##### Record excerpts
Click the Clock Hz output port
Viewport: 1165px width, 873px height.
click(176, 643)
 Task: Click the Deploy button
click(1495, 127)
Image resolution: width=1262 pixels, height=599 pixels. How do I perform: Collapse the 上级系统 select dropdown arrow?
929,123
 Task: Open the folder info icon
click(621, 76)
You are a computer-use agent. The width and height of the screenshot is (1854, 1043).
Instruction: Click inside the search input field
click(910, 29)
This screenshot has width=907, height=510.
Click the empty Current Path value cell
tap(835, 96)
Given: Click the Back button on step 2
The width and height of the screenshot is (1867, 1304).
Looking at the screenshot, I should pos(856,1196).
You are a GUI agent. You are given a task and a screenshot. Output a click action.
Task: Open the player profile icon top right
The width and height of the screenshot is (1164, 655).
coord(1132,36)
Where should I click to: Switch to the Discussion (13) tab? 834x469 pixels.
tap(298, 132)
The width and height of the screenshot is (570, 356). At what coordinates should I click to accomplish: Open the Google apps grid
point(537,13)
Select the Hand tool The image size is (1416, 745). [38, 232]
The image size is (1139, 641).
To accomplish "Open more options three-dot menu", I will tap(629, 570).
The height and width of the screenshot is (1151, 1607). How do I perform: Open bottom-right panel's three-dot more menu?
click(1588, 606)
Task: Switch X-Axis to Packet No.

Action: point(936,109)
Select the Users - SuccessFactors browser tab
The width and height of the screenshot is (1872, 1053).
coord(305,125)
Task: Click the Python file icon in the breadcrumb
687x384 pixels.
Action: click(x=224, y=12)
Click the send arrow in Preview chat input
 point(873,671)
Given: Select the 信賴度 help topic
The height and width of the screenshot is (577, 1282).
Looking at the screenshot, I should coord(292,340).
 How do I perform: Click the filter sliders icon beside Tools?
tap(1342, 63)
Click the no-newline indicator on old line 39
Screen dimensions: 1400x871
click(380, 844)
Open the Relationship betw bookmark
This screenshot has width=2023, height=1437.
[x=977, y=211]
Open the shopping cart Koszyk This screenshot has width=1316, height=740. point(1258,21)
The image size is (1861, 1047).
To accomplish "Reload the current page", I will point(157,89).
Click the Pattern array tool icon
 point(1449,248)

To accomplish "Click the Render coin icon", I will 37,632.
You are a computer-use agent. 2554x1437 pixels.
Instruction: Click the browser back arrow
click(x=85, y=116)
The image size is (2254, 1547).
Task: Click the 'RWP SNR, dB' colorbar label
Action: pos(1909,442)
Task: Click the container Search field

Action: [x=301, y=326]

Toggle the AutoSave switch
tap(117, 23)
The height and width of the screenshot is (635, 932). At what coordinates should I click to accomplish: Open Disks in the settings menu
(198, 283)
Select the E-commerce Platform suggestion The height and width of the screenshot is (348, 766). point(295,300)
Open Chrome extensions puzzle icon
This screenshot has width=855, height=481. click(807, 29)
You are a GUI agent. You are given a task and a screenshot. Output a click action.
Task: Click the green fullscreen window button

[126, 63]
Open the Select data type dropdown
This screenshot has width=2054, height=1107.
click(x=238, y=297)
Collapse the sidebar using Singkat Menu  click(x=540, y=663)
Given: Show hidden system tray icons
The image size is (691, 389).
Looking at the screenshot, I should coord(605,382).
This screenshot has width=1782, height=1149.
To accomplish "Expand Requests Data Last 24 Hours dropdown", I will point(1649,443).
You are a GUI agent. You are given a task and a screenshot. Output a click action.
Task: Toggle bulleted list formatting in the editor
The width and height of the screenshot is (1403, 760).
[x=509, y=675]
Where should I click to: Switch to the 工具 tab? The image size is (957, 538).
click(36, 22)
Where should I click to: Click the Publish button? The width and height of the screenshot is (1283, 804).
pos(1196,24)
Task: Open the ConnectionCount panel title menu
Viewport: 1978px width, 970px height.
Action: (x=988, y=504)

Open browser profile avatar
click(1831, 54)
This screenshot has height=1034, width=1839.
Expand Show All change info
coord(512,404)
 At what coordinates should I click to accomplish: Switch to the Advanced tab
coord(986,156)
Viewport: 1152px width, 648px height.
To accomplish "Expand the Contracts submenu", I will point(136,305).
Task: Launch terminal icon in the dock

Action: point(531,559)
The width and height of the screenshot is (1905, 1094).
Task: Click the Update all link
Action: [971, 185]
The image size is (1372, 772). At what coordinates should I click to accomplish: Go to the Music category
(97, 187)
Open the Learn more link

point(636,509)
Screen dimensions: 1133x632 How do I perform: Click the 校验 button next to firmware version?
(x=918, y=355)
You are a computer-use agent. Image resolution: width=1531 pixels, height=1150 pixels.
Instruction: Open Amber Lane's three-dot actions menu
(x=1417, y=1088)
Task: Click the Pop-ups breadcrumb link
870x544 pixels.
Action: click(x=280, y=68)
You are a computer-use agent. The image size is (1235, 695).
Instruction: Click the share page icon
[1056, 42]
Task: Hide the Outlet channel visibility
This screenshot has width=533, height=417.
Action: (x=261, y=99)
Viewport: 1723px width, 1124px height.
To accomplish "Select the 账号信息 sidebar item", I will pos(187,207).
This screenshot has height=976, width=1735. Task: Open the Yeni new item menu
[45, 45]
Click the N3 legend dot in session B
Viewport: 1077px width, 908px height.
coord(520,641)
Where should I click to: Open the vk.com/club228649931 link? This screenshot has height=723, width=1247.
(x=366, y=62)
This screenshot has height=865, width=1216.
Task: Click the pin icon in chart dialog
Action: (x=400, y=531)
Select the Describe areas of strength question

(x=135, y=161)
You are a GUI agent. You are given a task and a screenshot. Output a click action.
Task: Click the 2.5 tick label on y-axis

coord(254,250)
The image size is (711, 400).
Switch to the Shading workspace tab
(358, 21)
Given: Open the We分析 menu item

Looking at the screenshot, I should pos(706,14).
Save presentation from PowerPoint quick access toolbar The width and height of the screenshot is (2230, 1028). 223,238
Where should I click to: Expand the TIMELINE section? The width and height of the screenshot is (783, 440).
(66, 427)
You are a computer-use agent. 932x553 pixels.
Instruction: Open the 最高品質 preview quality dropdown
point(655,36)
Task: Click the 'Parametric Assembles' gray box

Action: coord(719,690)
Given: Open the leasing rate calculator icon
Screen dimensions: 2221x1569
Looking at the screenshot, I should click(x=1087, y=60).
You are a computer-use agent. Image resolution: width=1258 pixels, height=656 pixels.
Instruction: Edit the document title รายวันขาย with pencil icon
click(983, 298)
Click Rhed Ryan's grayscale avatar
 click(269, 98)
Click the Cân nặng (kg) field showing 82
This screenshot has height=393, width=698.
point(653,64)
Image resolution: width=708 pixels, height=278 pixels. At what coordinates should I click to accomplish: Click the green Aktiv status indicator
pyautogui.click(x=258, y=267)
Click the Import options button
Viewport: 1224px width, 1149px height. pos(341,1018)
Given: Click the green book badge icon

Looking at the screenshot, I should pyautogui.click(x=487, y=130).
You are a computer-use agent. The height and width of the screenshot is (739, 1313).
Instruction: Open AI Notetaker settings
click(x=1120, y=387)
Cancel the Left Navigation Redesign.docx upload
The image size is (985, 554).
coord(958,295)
##########
**About this task:** All of the data above is to be given again, word for word.

**Answer space:**
Click the Clock Hz output port
Viewport: 1165px width, 873px height.
click(176, 643)
 Task: Click the Deploy button
click(1495, 127)
Image resolution: width=1262 pixels, height=599 pixels. How do I perform: Collapse the 上级系统 select dropdown arrow?
929,123
 Task: Open the folder info icon
click(621, 76)
You are a computer-use agent. The width and height of the screenshot is (1854, 1043).
Instruction: Click inside the search input field
click(910, 29)
This screenshot has width=907, height=510.
Click the empty Current Path value cell
tap(835, 96)
Given: Click the Back button on step 2
The width and height of the screenshot is (1867, 1304).
Looking at the screenshot, I should pos(856,1196).
You are a GUI agent. You are given a task and a screenshot. Output a click action.
Task: Open the player profile icon top right
The width and height of the screenshot is (1164, 655).
coord(1132,36)
Where should I click to: Switch to the Discussion (13) tab? 834x469 pixels.
tap(298, 132)
The width and height of the screenshot is (570, 356). At what coordinates should I click to accomplish: Open the Google apps grid
point(537,13)
Select the Hand tool The image size is (1416, 745). [38, 232]
The image size is (1139, 641).
To accomplish "Open more options three-dot menu", I will tap(629, 570).
The height and width of the screenshot is (1151, 1607). How do I perform: Open bottom-right panel's three-dot more menu?
click(1588, 606)
Task: Switch X-Axis to Packet No.

Action: point(936,109)
Select the Users - SuccessFactors browser tab
The width and height of the screenshot is (1872, 1053).
coord(305,125)
Task: Click the Python file icon in the breadcrumb
687x384 pixels.
Action: click(x=224, y=12)
Click the send arrow in Preview chat input
 point(873,671)
Given: Select the 信賴度 help topic
The height and width of the screenshot is (577, 1282).
Looking at the screenshot, I should coord(292,340).
 How do I perform: Click the filter sliders icon beside Tools?
tap(1342, 63)
Click the no-newline indicator on old line 39
Screen dimensions: 1400x871
click(380, 844)
Open the Relationship betw bookmark
This screenshot has width=2023, height=1437.
[x=977, y=211]
Open the shopping cart Koszyk This screenshot has width=1316, height=740. point(1258,21)
The image size is (1861, 1047).
To accomplish "Reload the current page", I will point(157,89).
Click the Pattern array tool icon
 point(1449,248)

To accomplish "Click the Render coin icon", I will 37,632.
You are a computer-use agent. 2554x1437 pixels.
Instruction: Click the browser back arrow
click(x=85, y=116)
The image size is (2254, 1547).
Task: Click the 'RWP SNR, dB' colorbar label
Action: pos(1909,442)
Task: Click the container Search field

Action: [x=301, y=326]

Toggle the AutoSave switch
tap(117, 23)
The height and width of the screenshot is (635, 932). At what coordinates should I click to accomplish: Open Disks in the settings menu
(198, 283)
Select the E-commerce Platform suggestion The height and width of the screenshot is (348, 766). point(295,300)
Open Chrome extensions puzzle icon
This screenshot has width=855, height=481. click(807, 29)
You are a GUI agent. You are given a task and a screenshot. Output a click action.
Task: Click the green fullscreen window button

[126, 63]
Open the Select data type dropdown
This screenshot has width=2054, height=1107.
click(x=238, y=297)
Collapse the sidebar using Singkat Menu  click(x=540, y=663)
Given: Show hidden system tray icons
The image size is (691, 389).
Looking at the screenshot, I should coord(605,382).
This screenshot has width=1782, height=1149.
To accomplish "Expand Requests Data Last 24 Hours dropdown", I will point(1649,443).
You are a GUI agent. You are given a task and a screenshot. Output a click action.
Task: Toggle bulleted list formatting in the editor
The width and height of the screenshot is (1403, 760).
[x=509, y=675]
Where should I click to: Switch to the 工具 tab? The image size is (957, 538).
click(36, 22)
Where should I click to: Click the Publish button? The width and height of the screenshot is (1283, 804).
pos(1196,24)
Task: Open the ConnectionCount panel title menu
Viewport: 1978px width, 970px height.
Action: (x=988, y=504)

Open browser profile avatar
click(1831, 54)
This screenshot has height=1034, width=1839.
Expand Show All change info
coord(512,404)
 At what coordinates should I click to accomplish: Switch to the Advanced tab
coord(986,156)
Viewport: 1152px width, 648px height.
To accomplish "Expand the Contracts submenu", I will point(136,305).
Task: Launch terminal icon in the dock

Action: point(531,559)
The width and height of the screenshot is (1905, 1094).
Task: Click the Update all link
Action: [971, 185]
The image size is (1372, 772). At what coordinates should I click to accomplish: Go to the Music category
(97, 187)
Open the Learn more link

point(636,509)
Screen dimensions: 1133x632 How do I perform: Click the 校验 button next to firmware version?
(x=918, y=355)
You are a computer-use agent. Image resolution: width=1531 pixels, height=1150 pixels.
Instruction: Open Amber Lane's three-dot actions menu
(x=1417, y=1088)
Task: Click the Pop-ups breadcrumb link
870x544 pixels.
Action: click(x=280, y=68)
You are a computer-use agent. The image size is (1235, 695).
Instruction: Click the share page icon
[1056, 42]
Task: Hide the Outlet channel visibility
This screenshot has width=533, height=417.
Action: (x=261, y=99)
Viewport: 1723px width, 1124px height.
To accomplish "Select the 账号信息 sidebar item", I will pos(187,207).
This screenshot has height=976, width=1735. Task: Open the Yeni new item menu
[45, 45]
Click the N3 legend dot in session B
Viewport: 1077px width, 908px height.
coord(520,641)
Where should I click to: Open the vk.com/club228649931 link? This screenshot has height=723, width=1247.
(x=366, y=62)
This screenshot has height=865, width=1216.
Task: Click the pin icon in chart dialog
Action: (x=400, y=531)
Select the Describe areas of strength question

(x=135, y=161)
You are a GUI agent. You are given a task and a screenshot. Output a click action.
Task: Click the 2.5 tick label on y-axis

coord(254,250)
The image size is (711, 400).
Switch to the Shading workspace tab
(358, 21)
Given: Open the We分析 menu item

Looking at the screenshot, I should pos(706,14).
Save presentation from PowerPoint quick access toolbar The width and height of the screenshot is (2230, 1028). 223,238
Where should I click to: Expand the TIMELINE section? The width and height of the screenshot is (783, 440).
(66, 427)
You are a computer-use agent. 932x553 pixels.
Instruction: Open the 最高品質 preview quality dropdown
point(655,36)
Task: Click the 'Parametric Assembles' gray box

Action: coord(719,690)
Given: Open the leasing rate calculator icon
Screen dimensions: 2221x1569
Looking at the screenshot, I should click(x=1087, y=60).
You are a computer-use agent. Image resolution: width=1258 pixels, height=656 pixels.
Instruction: Edit the document title รายวันขาย with pencil icon
click(983, 298)
Click Rhed Ryan's grayscale avatar
 click(269, 98)
Click the Cân nặng (kg) field showing 82
This screenshot has height=393, width=698.
point(653,64)
Image resolution: width=708 pixels, height=278 pixels. At what coordinates should I click to accomplish: Click the green Aktiv status indicator
pyautogui.click(x=258, y=267)
Click the Import options button
Viewport: 1224px width, 1149px height. pos(341,1018)
Given: Click the green book badge icon

Looking at the screenshot, I should pyautogui.click(x=487, y=130).
You are a computer-use agent. The height and width of the screenshot is (739, 1313).
Instruction: Open AI Notetaker settings
click(x=1120, y=387)
Cancel the Left Navigation Redesign.docx upload
The image size is (985, 554).
coord(958,295)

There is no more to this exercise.